The Greek language is the oldest, with 4,000 years of continued use, while more than 40,000 words in the English dictionary have Greek origins. The Speak Greek in March (SGM) campaign is back for 2017, more determined than ever to stimulate the Hellenic community, the school system and government to give greater priority to the speaking, learning and teaching of the Greek language.
This initiative was started in 2015 by individuals and representatives of literary and cultural organisations within the Greek community. The organising committee’s policy is to encourage the various stakeholders to initiate, develop and implement activities appropriate to their own fields of endeavour, which promote the Greek language.
For example, schools which teach Greek may organise during March − but also throughout the year − competitions, celebrations, debates lectures and special projects.
“People say why only Speak Greek in March, shouldn’t we be speaking Greek all the time?” SGM secretary Christina Despoteris tells Neos Kosmos.
“The answer is yes … our goal is for people to be speaking Greek all the time, but first we must put into place strategies, making it easier for everyone to learn and practise the language.
“SGM is in its third year and it’s become a very identifiable brand name,” she emphasises. “It has spread internationally and has been reported about on every continent.”
The committee chose March for the campaign for a number of reasons, and the branding worked as March incorporates a plethora of Greek cultural activities, being the beginning of the school year.
It also includes the celebration of the Greek National Day and the Lonsdale Street Greek Festival.
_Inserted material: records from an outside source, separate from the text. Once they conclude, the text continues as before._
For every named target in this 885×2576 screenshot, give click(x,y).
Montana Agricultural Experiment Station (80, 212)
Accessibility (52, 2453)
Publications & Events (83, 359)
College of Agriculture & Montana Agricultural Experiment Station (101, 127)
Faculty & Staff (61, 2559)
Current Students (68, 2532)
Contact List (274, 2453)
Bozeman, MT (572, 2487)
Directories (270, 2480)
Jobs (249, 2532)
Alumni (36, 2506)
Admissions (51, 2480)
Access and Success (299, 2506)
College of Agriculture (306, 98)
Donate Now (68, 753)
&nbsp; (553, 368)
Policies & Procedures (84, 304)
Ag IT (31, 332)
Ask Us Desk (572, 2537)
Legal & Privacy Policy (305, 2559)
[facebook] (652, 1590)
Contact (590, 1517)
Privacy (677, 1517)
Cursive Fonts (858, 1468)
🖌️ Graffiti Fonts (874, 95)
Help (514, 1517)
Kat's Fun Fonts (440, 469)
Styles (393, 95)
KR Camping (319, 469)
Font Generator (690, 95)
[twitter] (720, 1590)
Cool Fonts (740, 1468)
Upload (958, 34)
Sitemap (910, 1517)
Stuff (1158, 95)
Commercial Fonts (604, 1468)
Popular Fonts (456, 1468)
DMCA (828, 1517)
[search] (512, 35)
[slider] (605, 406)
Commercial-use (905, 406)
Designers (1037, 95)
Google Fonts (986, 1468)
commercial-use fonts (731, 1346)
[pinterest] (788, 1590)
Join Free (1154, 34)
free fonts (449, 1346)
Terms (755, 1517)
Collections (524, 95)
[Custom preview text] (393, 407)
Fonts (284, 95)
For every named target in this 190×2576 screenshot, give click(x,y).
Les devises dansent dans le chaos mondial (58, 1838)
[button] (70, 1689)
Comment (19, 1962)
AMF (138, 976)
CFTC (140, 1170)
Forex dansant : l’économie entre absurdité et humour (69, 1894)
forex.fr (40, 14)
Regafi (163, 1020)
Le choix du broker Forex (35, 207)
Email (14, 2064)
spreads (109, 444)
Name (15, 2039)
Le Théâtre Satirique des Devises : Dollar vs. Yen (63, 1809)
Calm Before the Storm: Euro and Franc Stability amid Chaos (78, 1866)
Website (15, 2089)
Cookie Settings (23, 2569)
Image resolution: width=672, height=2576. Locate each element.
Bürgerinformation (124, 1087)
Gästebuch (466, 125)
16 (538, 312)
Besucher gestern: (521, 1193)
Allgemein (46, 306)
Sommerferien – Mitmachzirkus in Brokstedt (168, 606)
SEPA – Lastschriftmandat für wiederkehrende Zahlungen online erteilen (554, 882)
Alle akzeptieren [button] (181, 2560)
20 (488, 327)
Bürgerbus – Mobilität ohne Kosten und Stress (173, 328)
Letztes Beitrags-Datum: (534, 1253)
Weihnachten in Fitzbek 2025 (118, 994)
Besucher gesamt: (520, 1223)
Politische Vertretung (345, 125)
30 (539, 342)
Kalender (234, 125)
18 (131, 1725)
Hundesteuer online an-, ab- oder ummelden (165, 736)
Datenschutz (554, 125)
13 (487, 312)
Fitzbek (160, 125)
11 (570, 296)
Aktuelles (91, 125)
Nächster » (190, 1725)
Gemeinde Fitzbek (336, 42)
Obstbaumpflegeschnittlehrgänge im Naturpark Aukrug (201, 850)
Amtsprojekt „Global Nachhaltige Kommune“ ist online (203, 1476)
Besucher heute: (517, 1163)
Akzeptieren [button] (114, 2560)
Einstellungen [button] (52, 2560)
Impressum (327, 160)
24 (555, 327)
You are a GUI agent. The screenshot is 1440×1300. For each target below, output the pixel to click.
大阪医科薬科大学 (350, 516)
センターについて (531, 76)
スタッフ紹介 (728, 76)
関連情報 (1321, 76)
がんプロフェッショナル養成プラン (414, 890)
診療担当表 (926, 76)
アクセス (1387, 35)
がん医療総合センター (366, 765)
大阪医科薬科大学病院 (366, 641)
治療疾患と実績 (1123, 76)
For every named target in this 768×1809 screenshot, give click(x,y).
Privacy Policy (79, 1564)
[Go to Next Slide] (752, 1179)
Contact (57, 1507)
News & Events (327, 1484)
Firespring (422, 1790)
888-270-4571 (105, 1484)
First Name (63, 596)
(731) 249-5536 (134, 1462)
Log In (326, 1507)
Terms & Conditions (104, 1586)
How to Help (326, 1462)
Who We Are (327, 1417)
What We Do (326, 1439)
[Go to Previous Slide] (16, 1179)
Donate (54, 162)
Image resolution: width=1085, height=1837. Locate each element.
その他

As the committee further explains, choosing this one month for the campaign is only a marketing technique, as the objective of the organising committee is to encourage and promote the speaking of Greek throughout the year.
Furthermore, to tackle the decreasing number of students who have been learning Greek in recent years, the SGM committee wanted to raise awareness of learning a second language as it enhances one’s competence in his/her primary language.
The next step for the committee will be to create apps for learning Greek and develop games and other applications for students, children and adults to use, all relating to the Greek language.
“As language and culture are interrelated, retaining our mother tongue will strengthen our ability to maintain our cultural identity in multicultural Australia. It will also benefit Australia, as multilingualism in our globalised world is acknowledged to have cultural, educational and trade advantages,” Mike Zafiropoulos AM, the convener of the SGM committee, says.
“Our school system needs new ideas and the ongoing support of the community in order to make the Greek language attractive to our youth.”
“With globalisation, mixed marriages and other such influences, children are opting to speak in English rather than Greek,” Mrs Despoteris continues.
“Meanwhile, the way we teach Greek may also contribute to this. We are using text books and workbooks which use a particular style of the language which is not conducive to our way of life nor the vocabulary we use here. Also times have changed … children prefer to use the computer, the iPad or smartphone for learning.”
Following the Northcote High School incident in 2016, the Greek Community had to lobby long and hard to retain Greek as a language at the school. While the campaign originated in Melbourne, it is quickly spreading to other parts of Australia and overseas.
“This year we will be visiting 31 countries, one for each day of the month, and liaising with the local Greeks to see what they are up to in relation to the teaching of the language, what they do, how they do it,” Mrs Despoteris emphasises, touching on the overwhelming success of last year’s program. “We started with Italy on 1 March and we hope it is even more effective than our 2016 campaign.
“Our purpose is to make a broad assessment of the extent to which the Greek language has survived in the Hellenic diaspora and to establish a network of the 31 communities and a movement of collaboration with the aim of promoting the Greek language globally. In future, additional countries of the Hellenic diaspora will be invited to join the network.”